The USA’s National Transportation Safety Board (NTSB) released the results of its investigation into the 2018 fatal Uber crash in Tempe, Arizona, which was widely believed to be the world’s first death by a self-driving car.

During a board meeting held to determine the probable cause of the 18 March crash, the NTSB said an Uber Technologies division’s “inadequate safety culture” contributed to the night-time fatal collision between an Uber automated test vehicle and a pedestrian. The vehicle operator was uninjured in the crash, while the pedestrian, 49-year-old Elaine Herzberg who was walking her bike across the street, died.

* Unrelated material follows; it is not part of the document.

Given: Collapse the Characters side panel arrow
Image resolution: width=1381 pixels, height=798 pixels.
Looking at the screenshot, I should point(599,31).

Uber’s Advanced Technologies Group had modified the striking vehicle, a 2017 Volvo XC90, with a proprietary developmental automated driving system. The vehicle’s factory-installed forward collision warning and automatic emergency braking systems were deactivated during the operation of the automated system. An Uber ATG operator was in the driver’s seat, but the automated system was controlling the vehicle when it struck the pedestrian at 39 MPH (62 km/h).

The NTSB determined that the immediate cause of the collision was the failure of the Uber ATG operator to closely monitor the road and the operation of the automated driving system because the operator was visually distracted throughout the trip by a personal mobile phone. Contributing to the crash was Uber ATG’s inadequate safety risk assessment procedures, ineffective oversight of the vehicle operators and a lack of adequate mechanisms for addressing operators’ automation complacency – all consequences of the division’s inadequate safety culture.

“Safety starts at the top,” said Robert L. Sumwalt, NTSB Chairman. “The collision was the last link of a long chain of actions and decisions made by an organisation that unfortunately did not make safety the top priority.”

The NTSB recommended that the NHTSA require entities wishing to test a developmental automated driving system on public roads to submit safety self-assessment plans before being allowed to begin or continue testing, and that the NHTSA should review the plans to ensure they include appropriate safeguards.

Robert L. Sumwalt.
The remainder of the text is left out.